On September 22 85 people were killed in Pakistan for no other reason than they are Christian.
But the National Catholic Reporter wants you to know that these Christians had it coming because the Islamonazis oppose drones or something.
On hearing this news, most Americans might interpret this act as one of violent religious discrimination, of anti-Christian killing. But my lead guest on “Interfaith Voices” this week says that misinterprets the message.
That guest was Dr. Akbar Ahmed, a native of Pakistan who once administered the frontier area in which the bombing took place. He is also a devout Muslim, an anthropologist, a professor of Islamic studies at American University in Washington, D.C., and an internationally recognized leader in interfaith relations. He is now a U.S. citizen.
He first characterized the bombing as a “horrific act” without a shred of justification. He praised the Christian community in Pakistan, now more fearful than ever, and noted that he himself was educated by Catholic priests and later by Presbyterians. He counts many Christians as friends.
So I asked him point-blank, “Was this bombing an act of religious discrimination?” Was it religiously motivated? Without hesitation, he said, “No.” He pointed to a statement from the Taliban themselves saying it was a response to the United States’ frequent and continuing drone attacks in the tribal areas of Pakistan. He said the Pakistani government’s protests to the United States have been unable to stop the drones, so the frontier tribes have resorted to their ancient “eye for an eye” response to perceived injustice.
Seriously, the National Catholic Reporter is peddling the idea that a Christian community in Pakistan was targeted because the Islamonazis have a legitimate beef against drone attacks.
Seriously.
85 Christians murdered for no other reason than they are Christian and the NC Reported tries to justify it as legitimate anti-drone violence against other Pakistanis that have nothing to do with drones but are Christian.
I am vehemently opposed to the despicable reporting that goes on at the NC Reporter. In response, I think I will go and kill a bunch of people that have nothing to do with the NC Reporter that I conveniently hated to begin with.
Morons. Evil morons.
October 2, 2013 at 4:56 pm
Seriously, I am so over reading any commentary from untrustworthy sources (99% of media) but appreciate your intrepid calling out these evil peddlers.

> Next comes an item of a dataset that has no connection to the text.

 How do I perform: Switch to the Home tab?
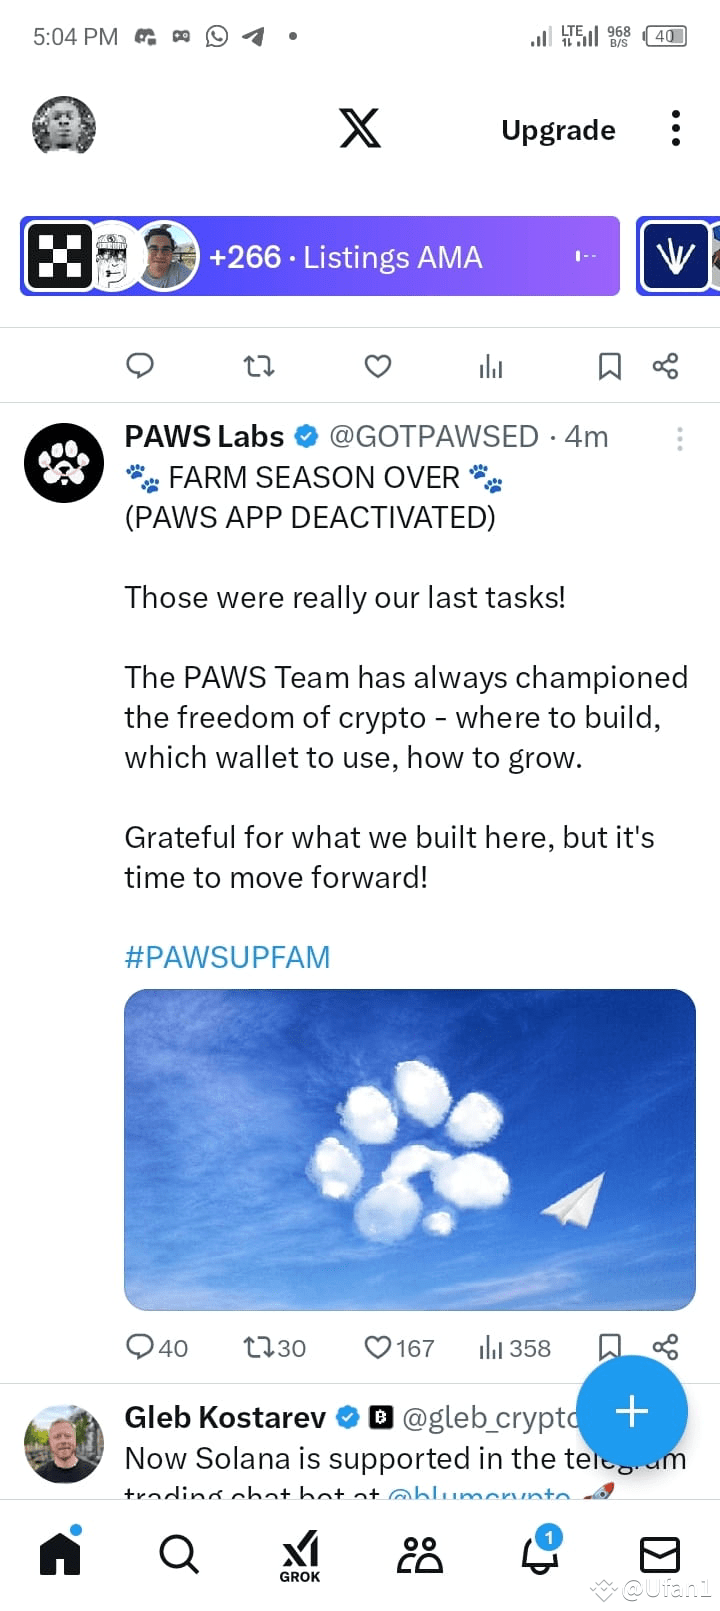(x=60, y=1554)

October 2, 2013 at 6:52 pm
The truth appears to be somewhere in between. He is saying that they were killed because of the drone attacks, not just becasue they were Christian. But, they were singled out because of their religion. So if it had not been for the drone attacks, they would not have been killed. They also would not have been killed if they had been Muslim.
October 2, 2013 at 9:13 pm
The actual perpetrators disagree: "They are the enemies of Islam, therefore we target them," said the group's spokesman, Ahmed Marwat. "We will continue our attacks on non-Muslims on Pakistani land." (Of course they also oppose drone strikes.)
http://www.reuters.com/article/2013/09/22/pakistan-blast-idUSL3N0HI07I20130922
October 3, 2013 at 2:03 am
Good point. Apparently the media and the national distorter know better than the people who committed the murders. So I'm not sure what to add to that except they are acting as (to use a gw bush term) 'preemptive' apologists to what essentially amounts to mere PR. When th murderers say they killed due to religion and the reporters say, no you didn't. It was because I..I mean, you don't like drone attacks, I think the truth is pretty obvious.
October 3, 2013 at 5:43 am
How dhaaaare those uppity Christians practice their faith in the face of those pure-as-snow Islamists.
Thanks, National anti-Catholic Reporter for your dispatches from the front lines of Christian persecution.
October 3, 2013 at 2:26 pm
Bravo to Patrick. The ultra liberal must excuse radical evil. Jean Paul Sartre, an existentialist atheist, wrote against his gay/thief friend Jean Genet and unmasked this tendency to whitewash his evil: " You will make excuses out of his suffering in order to hide yourselves from his will to evil."